Cien días

Macario Schettino comenta los primeros cien días del gobierno de Donald J. Trump.

Por Macario Schettino

Donald J. Trump cumplió ya cien días en la presidencia de EE.UU. Ese periodo se ha usado como referencia de éxito desde John F. Kennedy, aunque bajo cualquier lógica razonable no debería ser así: tres meses es muy poco para tener impacto desde el gobierno, aunque más que suficiente para definir una trayectoria. En ese sentido, Trump ha tenido más penas que glorias. Prácticamente nada le ha salido como esperaba.

Ya hemos platicado de esto, de forma que no vale la pena repetir. Si acaso, dejar claro que el único triunfo en estos cien días fue sacar adelante el nombramiento de su gabinete y, especialmente, de su propuesta para la Suprema Corte. En este fin de semana, la discusión presupuestal se fue a septiembre, pero sin recursos para el muro, confirmando que lo que ocurre en el Congreso no necesariamente responde a las preocupaciones del presidente. 

En estos cien días, Trump ha sido limitado por jueces de diversos estados, por los congresistas (incluso los de su partido), y por la opinión internacional.
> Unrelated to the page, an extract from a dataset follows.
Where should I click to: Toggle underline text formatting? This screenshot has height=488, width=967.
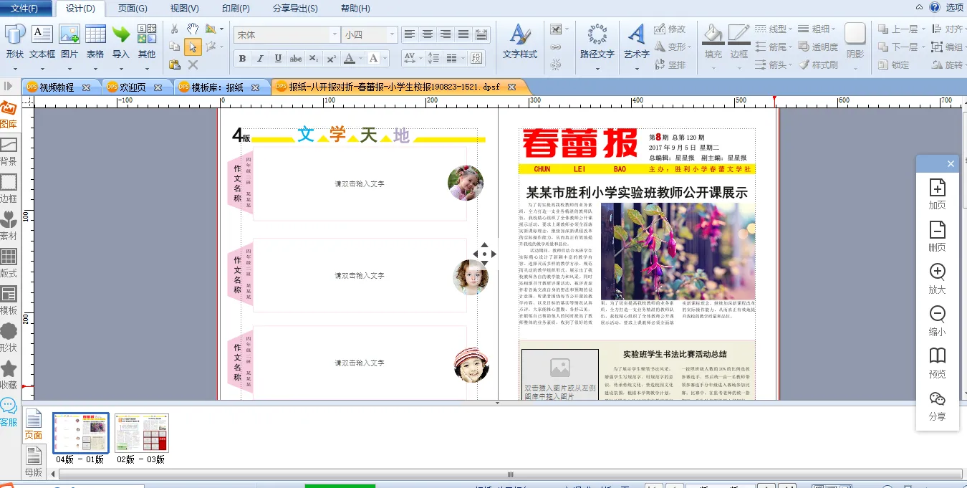pos(277,59)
En esto último hay que incluir no sólo a los medios o a las redes sociales, sino también a los gobiernos, que han respondido rápido a iniciativas del presidente estadounidense, como ocurrió con México y Canadá después de que se flotó la idea, hace unos días, de que Estados Unidos abandonara el TLCAN. 

Pero más allá de los cien días, el viernes se celebra el 5 de mayo, que se ha convertido en la gran fiesta de los mexicanos en EE.UU. No tengo idea de qué hará Masiosare en esa fecha. El año pasado se tomó fotos con un plato de tacos (o así le llamó a lo que tenía enfrente), que dudo que haya consumido. Este año parece que huirá rumbo a Nueva York, con tal de no celebrar la cena en la Casa Blanca, que se acostumbraba desde hace más de diez años. Por si alguien no hubiese descubierto que Trump no nos quiere.
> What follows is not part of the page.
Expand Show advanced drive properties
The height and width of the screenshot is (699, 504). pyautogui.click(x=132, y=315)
En reciprocidad, acá estamos ansiosos de que los procesos abiertos con respecto a la conspiración entre la campaña de Trump y el gobierno de Rusia se discutan abiertamente. Entiendo que ya hay dos grandes jurados convocados para este tema, y averiguaciones previas sobre algunos de los personajes más destacados del equipo de Trump. Esperemos que así sea, aunque no hay duda de que cualquier acción judicial dependerá del apoyo político con que cuente The Donald. Aunque la popularidad del presidente es la más baja desde que se mide, entre los votantes republicanos sigue estando en los ochenta, y sería un suicidio político iniciar un proceso en esas condiciones. Pero si ese apoyo se reduce al nivel de los sesenta, todo será diferente.

Aunque el tema presupuestal se libró momentáneamente, me parece que será determinante para el apoyo que comentábamos. No hubo mejora en salud, así que si no la hay en impuestos, los votantes se alejarán rápidamente. Pero no es fácil reducir impuestos, y menos cuando al mismo tiempo se quiere gastar más. La postergación a septiembre le da tiempo a Trump de construir acuerdos, pero para eso necesita más que una simple hoja de buenos deseos, que fue lo que presentó en la semana. 

Mientras tanto, las señales de conflicto de intereses y enriquecimiento ilícito continúan, ahora con la invitación al presidente filipino, Rodrigo Duterte. Uno más en la serie de autócratas con quienes Trump se encuentra sus anchas. De verdad, vivir para ver.

Este artículo fue publicado originalmente en El Financiero (México) el 2 de mayo de 2017.